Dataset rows
────────────────────────────────────────

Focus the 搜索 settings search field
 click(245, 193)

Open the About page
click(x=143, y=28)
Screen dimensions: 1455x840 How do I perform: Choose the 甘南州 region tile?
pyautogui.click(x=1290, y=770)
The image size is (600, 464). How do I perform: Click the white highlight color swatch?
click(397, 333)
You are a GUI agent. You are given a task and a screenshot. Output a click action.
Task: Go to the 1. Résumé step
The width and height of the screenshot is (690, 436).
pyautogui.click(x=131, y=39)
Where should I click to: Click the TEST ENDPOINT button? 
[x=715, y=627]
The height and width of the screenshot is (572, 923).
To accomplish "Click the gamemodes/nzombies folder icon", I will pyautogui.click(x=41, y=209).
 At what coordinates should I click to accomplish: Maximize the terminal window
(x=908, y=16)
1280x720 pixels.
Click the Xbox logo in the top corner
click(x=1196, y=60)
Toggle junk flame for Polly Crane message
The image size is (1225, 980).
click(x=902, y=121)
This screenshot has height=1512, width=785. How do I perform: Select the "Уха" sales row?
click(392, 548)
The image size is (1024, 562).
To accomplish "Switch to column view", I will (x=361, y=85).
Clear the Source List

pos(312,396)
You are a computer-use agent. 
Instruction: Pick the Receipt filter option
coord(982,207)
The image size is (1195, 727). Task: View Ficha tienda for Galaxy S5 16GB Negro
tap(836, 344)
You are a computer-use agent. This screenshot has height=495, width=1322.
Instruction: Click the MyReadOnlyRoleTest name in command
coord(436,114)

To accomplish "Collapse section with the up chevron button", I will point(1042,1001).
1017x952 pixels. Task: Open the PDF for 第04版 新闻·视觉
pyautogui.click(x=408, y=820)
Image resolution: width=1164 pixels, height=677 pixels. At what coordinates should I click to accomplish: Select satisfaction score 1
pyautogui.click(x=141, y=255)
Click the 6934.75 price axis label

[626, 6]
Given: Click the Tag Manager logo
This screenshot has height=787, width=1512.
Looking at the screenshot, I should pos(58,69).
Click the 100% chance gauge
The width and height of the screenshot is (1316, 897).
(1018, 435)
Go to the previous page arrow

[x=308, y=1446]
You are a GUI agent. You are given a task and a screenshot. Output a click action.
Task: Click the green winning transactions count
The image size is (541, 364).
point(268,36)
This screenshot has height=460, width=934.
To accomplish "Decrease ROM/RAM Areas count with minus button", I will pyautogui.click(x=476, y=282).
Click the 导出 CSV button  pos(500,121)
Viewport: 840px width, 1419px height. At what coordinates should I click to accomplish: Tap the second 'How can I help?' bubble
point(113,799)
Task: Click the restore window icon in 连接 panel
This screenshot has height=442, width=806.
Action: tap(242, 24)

────────────────────────────────────────

Please return the listing above line for line, without changing anything.

Focus the 搜索 settings search field
 click(245, 193)

Open the About page
click(x=143, y=28)
Screen dimensions: 1455x840 How do I perform: Choose the 甘南州 region tile?
pyautogui.click(x=1290, y=770)
The image size is (600, 464). How do I perform: Click the white highlight color swatch?
click(397, 333)
You are a GUI agent. You are given a task and a screenshot. Output a click action.
Task: Go to the 1. Résumé step
The width and height of the screenshot is (690, 436).
pyautogui.click(x=131, y=39)
Where should I click to: Click the TEST ENDPOINT button? 
[x=715, y=627]
The height and width of the screenshot is (572, 923).
To accomplish "Click the gamemodes/nzombies folder icon", I will pyautogui.click(x=41, y=209).
 At what coordinates should I click to accomplish: Maximize the terminal window
(x=908, y=16)
1280x720 pixels.
Click the Xbox logo in the top corner
click(x=1196, y=60)
Toggle junk flame for Polly Crane message
The image size is (1225, 980).
click(x=902, y=121)
This screenshot has height=1512, width=785. How do I perform: Select the "Уха" sales row?
click(392, 548)
The image size is (1024, 562).
To accomplish "Switch to column view", I will (x=361, y=85).
Clear the Source List

pos(312,396)
You are a computer-use agent. 
Instruction: Pick the Receipt filter option
coord(982,207)
The image size is (1195, 727). Task: View Ficha tienda for Galaxy S5 16GB Negro
tap(836, 344)
You are a computer-use agent. This screenshot has height=495, width=1322.
Instruction: Click the MyReadOnlyRoleTest name in command
coord(436,114)

To accomplish "Collapse section with the up chevron button", I will point(1042,1001).
1017x952 pixels. Task: Open the PDF for 第04版 新闻·视觉
pyautogui.click(x=408, y=820)
Image resolution: width=1164 pixels, height=677 pixels. At what coordinates should I click to accomplish: Select satisfaction score 1
pyautogui.click(x=141, y=255)
Click the 6934.75 price axis label

[626, 6]
Given: Click the Tag Manager logo
This screenshot has height=787, width=1512.
Looking at the screenshot, I should pos(58,69).
Click the 100% chance gauge
The width and height of the screenshot is (1316, 897).
(1018, 435)
Go to the previous page arrow

[x=308, y=1446]
You are a GUI agent. You are given a task and a screenshot. Output a click action.
Task: Click the green winning transactions count
The image size is (541, 364).
point(268,36)
This screenshot has height=460, width=934.
To accomplish "Decrease ROM/RAM Areas count with minus button", I will pyautogui.click(x=476, y=282).
Click the 导出 CSV button  pos(500,121)
Viewport: 840px width, 1419px height. At what coordinates should I click to accomplish: Tap the second 'How can I help?' bubble
point(113,799)
Task: Click the restore window icon in 连接 panel
This screenshot has height=442, width=806.
Action: tap(242, 24)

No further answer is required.